== Given records ==

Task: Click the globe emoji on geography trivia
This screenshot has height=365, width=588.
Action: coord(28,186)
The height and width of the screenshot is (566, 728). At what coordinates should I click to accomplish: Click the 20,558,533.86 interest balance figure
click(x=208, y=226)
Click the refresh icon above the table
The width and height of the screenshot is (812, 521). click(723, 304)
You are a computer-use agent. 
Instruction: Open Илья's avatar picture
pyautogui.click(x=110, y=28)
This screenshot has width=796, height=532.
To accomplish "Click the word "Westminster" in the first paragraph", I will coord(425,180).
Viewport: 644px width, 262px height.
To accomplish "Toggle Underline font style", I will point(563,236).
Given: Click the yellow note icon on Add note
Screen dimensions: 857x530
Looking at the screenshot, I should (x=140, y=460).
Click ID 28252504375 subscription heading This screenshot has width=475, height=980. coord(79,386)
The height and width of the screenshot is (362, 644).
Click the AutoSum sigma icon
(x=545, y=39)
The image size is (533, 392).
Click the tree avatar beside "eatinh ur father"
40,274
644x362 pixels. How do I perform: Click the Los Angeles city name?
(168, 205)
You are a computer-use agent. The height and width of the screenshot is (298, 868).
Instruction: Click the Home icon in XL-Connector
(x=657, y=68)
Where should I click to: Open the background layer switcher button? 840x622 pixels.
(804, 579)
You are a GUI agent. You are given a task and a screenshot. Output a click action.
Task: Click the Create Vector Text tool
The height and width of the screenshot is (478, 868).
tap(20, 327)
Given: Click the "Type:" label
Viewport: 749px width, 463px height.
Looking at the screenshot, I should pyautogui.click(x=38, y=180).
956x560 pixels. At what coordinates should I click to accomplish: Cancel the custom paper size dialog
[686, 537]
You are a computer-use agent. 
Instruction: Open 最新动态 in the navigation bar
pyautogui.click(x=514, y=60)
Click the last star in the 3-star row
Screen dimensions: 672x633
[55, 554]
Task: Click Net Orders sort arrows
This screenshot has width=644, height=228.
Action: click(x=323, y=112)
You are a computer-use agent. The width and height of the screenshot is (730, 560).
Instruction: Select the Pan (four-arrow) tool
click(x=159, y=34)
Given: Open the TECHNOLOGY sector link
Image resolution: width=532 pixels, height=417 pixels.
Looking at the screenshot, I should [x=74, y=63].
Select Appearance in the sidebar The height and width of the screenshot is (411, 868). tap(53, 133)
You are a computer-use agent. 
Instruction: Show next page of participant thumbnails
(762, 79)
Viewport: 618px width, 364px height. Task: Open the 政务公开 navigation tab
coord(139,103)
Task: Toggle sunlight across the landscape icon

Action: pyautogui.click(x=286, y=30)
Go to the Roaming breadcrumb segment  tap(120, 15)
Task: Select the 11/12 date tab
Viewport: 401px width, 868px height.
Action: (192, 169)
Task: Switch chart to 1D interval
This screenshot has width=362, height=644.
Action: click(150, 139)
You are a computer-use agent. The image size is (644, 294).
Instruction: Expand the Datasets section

===

• Work to be completed: The response must contain exactly the lines from the one with "Task: Switch chart to 1D interval" to the end of the entries above, both included, and nothing more.

• Exercise solution:
Task: Switch chart to 1D interval
This screenshot has width=362, height=644.
Action: click(150, 139)
You are a computer-use agent. The image size is (644, 294).
Instruction: Expand the Datasets section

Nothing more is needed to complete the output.